PROBLEM STATEMENT - Compute the number of lines in the following data that include the word "computer", and output that number alone.

Saved entries:

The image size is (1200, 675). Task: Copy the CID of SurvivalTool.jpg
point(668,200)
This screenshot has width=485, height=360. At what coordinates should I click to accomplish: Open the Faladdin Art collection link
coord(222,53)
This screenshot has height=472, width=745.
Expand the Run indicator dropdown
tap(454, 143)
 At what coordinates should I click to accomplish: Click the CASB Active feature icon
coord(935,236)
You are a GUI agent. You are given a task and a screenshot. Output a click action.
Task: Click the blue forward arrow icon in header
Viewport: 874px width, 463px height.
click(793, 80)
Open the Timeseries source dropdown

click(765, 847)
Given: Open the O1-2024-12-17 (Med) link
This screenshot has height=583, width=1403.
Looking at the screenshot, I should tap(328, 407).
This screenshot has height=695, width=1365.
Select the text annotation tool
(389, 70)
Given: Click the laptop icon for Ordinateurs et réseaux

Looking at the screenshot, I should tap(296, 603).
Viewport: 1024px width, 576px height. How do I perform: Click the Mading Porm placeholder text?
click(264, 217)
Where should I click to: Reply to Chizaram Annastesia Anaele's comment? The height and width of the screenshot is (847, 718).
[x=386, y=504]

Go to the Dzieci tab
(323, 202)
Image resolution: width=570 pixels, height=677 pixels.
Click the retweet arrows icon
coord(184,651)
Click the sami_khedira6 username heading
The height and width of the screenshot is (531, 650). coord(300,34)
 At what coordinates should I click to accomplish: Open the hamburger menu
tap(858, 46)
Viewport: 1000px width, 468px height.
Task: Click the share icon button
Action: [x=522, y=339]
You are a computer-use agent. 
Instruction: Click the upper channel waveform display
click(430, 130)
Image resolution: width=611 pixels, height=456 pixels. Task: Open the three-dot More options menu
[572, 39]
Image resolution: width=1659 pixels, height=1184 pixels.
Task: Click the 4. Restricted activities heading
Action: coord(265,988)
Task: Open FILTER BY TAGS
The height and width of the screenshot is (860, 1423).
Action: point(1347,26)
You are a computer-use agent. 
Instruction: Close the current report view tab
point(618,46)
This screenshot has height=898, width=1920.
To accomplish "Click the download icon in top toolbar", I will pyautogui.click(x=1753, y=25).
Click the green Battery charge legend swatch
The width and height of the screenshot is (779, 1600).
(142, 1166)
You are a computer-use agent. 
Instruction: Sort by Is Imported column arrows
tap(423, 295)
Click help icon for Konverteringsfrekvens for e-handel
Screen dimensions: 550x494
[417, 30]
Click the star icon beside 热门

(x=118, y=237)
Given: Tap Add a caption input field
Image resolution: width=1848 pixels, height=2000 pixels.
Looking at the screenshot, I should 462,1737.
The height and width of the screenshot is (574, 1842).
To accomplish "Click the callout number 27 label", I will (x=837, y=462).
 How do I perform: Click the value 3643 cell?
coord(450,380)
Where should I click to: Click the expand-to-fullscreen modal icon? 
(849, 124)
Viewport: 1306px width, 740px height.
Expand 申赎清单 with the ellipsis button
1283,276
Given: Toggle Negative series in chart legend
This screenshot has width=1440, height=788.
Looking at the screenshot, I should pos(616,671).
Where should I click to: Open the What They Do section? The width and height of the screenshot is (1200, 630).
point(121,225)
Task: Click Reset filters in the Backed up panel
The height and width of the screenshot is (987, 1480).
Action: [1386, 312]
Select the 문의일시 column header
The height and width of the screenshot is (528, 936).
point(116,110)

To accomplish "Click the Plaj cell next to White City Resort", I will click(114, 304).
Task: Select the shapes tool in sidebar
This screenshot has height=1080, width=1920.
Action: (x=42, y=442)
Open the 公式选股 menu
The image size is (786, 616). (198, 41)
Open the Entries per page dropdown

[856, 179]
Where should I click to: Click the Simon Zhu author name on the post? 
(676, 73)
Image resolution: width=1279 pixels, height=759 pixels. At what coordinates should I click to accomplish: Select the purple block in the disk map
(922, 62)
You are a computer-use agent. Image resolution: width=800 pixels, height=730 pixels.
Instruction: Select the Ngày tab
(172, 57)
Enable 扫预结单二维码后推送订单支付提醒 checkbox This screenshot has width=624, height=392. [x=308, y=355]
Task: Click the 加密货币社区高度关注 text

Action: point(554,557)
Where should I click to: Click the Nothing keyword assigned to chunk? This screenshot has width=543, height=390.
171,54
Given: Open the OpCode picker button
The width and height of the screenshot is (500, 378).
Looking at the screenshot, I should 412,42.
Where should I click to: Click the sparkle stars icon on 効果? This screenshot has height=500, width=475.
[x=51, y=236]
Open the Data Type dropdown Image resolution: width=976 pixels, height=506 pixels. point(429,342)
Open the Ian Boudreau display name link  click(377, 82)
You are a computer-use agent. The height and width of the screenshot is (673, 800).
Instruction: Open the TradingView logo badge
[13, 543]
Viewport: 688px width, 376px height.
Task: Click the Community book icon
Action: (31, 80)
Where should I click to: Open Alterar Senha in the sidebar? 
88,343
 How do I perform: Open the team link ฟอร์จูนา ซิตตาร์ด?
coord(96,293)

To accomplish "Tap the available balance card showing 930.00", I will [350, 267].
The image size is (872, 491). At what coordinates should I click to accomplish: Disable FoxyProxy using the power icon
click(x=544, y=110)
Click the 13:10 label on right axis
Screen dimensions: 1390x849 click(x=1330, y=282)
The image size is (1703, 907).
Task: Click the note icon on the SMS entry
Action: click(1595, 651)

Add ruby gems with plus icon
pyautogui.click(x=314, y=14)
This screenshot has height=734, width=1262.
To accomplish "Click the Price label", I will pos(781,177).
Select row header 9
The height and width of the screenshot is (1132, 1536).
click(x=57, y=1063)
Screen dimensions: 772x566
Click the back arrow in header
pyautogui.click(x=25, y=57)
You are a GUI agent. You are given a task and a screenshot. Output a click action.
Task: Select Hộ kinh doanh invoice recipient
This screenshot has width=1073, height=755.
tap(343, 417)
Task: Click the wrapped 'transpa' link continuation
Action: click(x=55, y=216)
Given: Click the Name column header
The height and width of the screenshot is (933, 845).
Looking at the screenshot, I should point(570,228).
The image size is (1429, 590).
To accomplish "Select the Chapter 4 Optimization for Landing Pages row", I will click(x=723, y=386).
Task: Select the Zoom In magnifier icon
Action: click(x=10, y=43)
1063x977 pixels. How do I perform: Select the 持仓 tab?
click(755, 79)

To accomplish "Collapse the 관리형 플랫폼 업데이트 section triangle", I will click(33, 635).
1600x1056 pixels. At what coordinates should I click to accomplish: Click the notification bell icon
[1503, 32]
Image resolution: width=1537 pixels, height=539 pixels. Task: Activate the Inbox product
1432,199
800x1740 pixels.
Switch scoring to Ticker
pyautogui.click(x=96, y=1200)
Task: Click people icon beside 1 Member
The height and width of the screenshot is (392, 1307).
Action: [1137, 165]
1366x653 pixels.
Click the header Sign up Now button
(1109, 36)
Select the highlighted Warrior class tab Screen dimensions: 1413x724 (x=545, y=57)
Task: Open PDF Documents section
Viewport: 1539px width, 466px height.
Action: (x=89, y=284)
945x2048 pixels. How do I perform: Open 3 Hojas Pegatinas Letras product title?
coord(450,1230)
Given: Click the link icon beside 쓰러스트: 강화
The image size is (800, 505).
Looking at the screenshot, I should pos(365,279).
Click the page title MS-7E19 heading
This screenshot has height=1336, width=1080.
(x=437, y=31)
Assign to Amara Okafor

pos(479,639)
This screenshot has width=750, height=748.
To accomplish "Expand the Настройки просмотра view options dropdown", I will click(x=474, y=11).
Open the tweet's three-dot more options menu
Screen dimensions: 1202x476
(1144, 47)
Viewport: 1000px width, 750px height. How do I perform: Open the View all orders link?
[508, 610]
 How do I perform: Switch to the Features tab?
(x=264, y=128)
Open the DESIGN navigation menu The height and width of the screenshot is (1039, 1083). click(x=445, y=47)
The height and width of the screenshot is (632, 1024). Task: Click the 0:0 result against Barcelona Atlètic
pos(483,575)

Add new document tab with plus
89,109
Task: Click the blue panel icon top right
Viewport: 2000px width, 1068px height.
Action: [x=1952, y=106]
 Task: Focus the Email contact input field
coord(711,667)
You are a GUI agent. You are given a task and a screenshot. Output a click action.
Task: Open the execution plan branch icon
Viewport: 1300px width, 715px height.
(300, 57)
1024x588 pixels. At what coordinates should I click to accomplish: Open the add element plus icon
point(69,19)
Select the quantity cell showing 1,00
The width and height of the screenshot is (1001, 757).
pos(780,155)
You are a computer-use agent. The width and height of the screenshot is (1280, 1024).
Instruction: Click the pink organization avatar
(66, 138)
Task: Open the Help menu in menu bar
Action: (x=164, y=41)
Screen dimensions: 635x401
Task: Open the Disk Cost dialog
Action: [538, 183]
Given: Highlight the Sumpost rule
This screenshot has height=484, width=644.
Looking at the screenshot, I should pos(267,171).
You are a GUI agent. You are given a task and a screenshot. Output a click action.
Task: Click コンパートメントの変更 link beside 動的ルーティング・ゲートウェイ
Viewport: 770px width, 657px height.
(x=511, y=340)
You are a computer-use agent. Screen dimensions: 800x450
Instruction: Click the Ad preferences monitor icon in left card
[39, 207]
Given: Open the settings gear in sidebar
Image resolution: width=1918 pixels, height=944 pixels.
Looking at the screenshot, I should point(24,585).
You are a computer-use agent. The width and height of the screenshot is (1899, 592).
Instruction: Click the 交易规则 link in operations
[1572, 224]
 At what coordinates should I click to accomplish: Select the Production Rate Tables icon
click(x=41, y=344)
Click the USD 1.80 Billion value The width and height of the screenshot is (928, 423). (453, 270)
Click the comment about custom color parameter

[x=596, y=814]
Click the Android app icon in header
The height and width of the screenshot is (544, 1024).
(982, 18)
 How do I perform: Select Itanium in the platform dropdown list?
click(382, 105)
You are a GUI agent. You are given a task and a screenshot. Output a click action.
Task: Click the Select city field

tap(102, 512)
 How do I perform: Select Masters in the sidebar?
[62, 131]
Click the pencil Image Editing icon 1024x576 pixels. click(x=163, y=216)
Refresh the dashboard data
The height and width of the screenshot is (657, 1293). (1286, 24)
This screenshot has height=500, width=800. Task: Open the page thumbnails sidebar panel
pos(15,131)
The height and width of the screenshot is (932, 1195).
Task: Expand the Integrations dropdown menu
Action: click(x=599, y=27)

RESULT FOR THIS EXERCISE - 8